═════ TEXTE DE LA PAGE ═════

Derrière la promesse d’un paradis après la mort se cache le fait de laisser en place les inégalités, les injustices du monde d’ici bas. C’est la religion comme « opium du peuple », qui embrume l’esprit, procure de doux rêves et aide à supporter passivement la dureté de la vie dans le monde tel qu’il est fait.

Les mouvements révolutionnaires ne se sont évidemment pas heurtés seulement aux idées religieuses mais aussi à leurs exploitants, les clergés plus ou moins centralisés, privilégiés, hiérarchisés suivant les religions, assurant la médiation avec Dieu, édictant les normes de conduites morales et pratiques, encadrant, guidant la vie des croyant-e-s, disposant d’un poids matériel parfois énorme (propriétés terriennes, immobilières, financières…), d’une influence politique et morale importante (à travers l’organisation de la charité, d’aides « sociales » diverses, le monopole de l’exercice des rites, le contrôle de tout ou partie du système éducatif par exemples). Et de même que les mouvements révolutionnaires se sont opposés aux grandes religions constituées, celles-ci se sont historiquement opposées aux projets, idées et pratiques émancipatrices et égalitaires des mouvements révolutionnaires.

═════

■ **CONSIGNE DE L'EXERCICE**
Transcrivez intégralement, s'il vous plaît, le texte sur la religion et les mouvements révolutionnaires. Basez-vous uniquement sur le texte ci-dessus.

═════ LIGNES FOURNIES ═════

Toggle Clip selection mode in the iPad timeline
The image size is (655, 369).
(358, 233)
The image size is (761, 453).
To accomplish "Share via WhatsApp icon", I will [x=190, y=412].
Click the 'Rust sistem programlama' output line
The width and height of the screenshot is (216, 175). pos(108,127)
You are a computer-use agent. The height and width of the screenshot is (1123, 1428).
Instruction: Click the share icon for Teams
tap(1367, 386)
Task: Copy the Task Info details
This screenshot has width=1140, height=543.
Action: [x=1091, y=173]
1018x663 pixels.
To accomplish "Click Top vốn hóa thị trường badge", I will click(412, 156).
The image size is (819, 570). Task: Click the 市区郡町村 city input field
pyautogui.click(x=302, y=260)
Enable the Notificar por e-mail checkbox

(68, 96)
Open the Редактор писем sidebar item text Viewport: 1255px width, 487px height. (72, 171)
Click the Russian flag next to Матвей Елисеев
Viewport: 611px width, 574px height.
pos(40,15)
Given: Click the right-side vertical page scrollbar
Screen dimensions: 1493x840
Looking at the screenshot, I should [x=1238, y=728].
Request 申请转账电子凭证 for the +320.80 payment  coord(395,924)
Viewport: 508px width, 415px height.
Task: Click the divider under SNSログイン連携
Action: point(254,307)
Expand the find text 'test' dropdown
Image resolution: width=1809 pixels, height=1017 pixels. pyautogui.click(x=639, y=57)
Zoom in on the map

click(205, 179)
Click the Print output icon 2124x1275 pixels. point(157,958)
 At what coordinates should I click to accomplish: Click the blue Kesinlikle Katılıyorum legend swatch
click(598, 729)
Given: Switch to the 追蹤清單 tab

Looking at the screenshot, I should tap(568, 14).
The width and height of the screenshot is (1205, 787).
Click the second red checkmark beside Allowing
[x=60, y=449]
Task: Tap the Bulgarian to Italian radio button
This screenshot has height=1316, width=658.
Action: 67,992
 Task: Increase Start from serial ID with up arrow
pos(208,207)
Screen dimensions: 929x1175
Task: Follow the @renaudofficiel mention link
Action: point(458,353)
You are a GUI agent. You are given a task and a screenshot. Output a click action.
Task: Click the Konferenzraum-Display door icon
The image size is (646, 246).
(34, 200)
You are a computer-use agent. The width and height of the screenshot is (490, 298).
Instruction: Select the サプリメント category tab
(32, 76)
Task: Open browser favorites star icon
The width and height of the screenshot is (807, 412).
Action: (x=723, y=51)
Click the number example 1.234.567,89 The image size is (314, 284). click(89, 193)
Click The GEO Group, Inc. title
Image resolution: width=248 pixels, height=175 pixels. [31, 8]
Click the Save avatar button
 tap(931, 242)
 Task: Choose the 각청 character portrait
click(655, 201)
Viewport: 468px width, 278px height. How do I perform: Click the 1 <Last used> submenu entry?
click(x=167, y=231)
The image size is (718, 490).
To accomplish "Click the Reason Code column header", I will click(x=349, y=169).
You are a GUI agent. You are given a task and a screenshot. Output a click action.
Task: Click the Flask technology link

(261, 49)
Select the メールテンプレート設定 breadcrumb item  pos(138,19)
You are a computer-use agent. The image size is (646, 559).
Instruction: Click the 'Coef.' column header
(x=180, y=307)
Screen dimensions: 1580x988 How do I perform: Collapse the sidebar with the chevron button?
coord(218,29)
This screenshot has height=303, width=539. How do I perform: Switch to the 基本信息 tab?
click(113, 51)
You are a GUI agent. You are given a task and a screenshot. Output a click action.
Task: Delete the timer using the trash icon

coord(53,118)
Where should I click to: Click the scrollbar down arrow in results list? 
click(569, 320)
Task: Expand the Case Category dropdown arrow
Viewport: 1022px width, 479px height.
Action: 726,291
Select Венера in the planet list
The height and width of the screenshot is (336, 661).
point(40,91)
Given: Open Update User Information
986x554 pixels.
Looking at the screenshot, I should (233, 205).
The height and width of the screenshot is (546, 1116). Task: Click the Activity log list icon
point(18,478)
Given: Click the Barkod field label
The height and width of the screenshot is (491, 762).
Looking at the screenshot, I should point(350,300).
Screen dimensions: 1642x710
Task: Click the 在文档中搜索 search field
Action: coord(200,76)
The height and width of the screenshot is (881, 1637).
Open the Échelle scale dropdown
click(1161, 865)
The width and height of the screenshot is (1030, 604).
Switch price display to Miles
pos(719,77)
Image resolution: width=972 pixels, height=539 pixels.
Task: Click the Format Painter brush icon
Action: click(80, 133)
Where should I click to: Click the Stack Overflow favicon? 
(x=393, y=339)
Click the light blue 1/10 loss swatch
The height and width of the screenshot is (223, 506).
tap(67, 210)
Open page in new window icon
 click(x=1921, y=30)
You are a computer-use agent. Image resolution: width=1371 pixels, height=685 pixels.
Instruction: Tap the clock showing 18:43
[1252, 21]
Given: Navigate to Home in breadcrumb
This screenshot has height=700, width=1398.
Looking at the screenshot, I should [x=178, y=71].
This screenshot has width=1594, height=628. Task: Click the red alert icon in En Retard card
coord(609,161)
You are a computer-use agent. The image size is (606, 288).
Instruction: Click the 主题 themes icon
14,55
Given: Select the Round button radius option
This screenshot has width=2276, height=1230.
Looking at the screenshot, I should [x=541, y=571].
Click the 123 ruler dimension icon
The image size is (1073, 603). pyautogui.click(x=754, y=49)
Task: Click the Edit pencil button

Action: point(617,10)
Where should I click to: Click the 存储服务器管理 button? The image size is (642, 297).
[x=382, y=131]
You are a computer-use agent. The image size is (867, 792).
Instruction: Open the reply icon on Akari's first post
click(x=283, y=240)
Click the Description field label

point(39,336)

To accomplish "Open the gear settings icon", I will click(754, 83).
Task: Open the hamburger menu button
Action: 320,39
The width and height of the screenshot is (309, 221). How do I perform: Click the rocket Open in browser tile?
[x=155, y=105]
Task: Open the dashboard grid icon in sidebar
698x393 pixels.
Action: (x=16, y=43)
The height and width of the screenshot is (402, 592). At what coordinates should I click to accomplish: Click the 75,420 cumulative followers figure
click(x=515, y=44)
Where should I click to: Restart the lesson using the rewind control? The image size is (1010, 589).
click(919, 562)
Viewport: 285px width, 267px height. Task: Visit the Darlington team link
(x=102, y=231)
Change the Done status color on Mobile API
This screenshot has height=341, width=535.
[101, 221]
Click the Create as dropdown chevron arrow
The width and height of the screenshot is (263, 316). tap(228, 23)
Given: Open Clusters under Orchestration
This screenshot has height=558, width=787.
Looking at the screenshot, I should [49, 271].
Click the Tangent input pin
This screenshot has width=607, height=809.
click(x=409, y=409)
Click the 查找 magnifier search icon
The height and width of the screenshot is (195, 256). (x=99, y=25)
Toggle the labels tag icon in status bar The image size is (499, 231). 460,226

═════

■ **RÉPONSE ATTENDUE**
Derrière la promesse d’un paradis après la mort se cache le fait de laisser en place les inégalités, les injustices du monde d’ici bas. C’est la religion comme « opium du peuple », qui embrume l’esprit, procure de doux rêves et aide à supporter passivement la dureté de la vie dans le monde tel qu’il est fait.

Les mouvements révolutionnaires ne se sont évidemment pas heurtés seulement aux idées religieuses mais aussi à leurs exploitants, les clergés plus ou moins centralisés, privilégiés, hiérarchisés suivant les religions, assurant la médiation avec Dieu, édictant les normes de conduites morales et pratiques, encadrant, guidant la vie des croyant-e-s, disposant d’un poids matériel parfois énorme (propriétés terriennes, immobilières, financières…), d’une influence politique et morale importante (à travers l’organisation de la charité, d’aides « sociales » diverses, le monopole de l’exercice des rites, le contrôle de tout ou partie du système éducatif par exemples). Et de même que les mouvements révolutionnaires se sont opposés aux grandes religions constituées, celles-ci se sont historiquement opposées aux projets, idées et pratiques émancipatrices et égalitaires des mouvements révolutionnaires.